## [WHAT TO PRODUCE]
Your answer is to be the count alone: the number of lines in the data below where "computer" appears.

───── MATERIAL TO PROCESS ─────

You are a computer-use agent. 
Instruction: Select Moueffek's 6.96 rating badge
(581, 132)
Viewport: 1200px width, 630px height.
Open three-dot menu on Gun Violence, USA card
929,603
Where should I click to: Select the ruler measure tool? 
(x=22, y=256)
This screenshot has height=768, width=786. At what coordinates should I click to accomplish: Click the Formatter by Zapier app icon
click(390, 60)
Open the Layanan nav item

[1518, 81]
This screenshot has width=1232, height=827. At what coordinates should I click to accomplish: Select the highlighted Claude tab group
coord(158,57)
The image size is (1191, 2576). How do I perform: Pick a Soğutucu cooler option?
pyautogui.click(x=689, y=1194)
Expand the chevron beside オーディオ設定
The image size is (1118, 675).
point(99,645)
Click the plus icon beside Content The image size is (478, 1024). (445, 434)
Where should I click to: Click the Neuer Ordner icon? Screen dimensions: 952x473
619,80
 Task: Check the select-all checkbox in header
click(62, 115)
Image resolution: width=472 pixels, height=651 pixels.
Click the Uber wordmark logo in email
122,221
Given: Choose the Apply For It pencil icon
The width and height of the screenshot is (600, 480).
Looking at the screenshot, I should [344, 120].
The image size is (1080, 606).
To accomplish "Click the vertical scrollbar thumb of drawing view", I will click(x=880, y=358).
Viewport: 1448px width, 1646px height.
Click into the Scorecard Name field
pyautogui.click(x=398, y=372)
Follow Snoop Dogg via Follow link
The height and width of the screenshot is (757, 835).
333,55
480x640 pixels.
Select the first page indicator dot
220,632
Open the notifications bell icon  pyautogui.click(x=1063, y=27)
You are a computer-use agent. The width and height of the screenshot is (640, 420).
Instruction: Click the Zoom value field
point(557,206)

─────

## [TASK RESPONSE]
2